**ASSIGNMENT:** Below are records. Return each one exactly as written.

Saved data entries:
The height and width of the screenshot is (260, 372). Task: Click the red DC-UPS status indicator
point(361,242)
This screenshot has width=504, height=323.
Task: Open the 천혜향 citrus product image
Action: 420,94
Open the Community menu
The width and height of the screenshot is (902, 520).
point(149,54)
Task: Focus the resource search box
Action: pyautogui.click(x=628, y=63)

**RESPONSE TO THIS EXERCISE:**
The height and width of the screenshot is (260, 372). Task: Click the red DC-UPS status indicator
point(361,242)
This screenshot has width=504, height=323.
Task: Open the 천혜향 citrus product image
Action: 420,94
Open the Community menu
The width and height of the screenshot is (902, 520).
point(149,54)
Task: Focus the resource search box
Action: pyautogui.click(x=628, y=63)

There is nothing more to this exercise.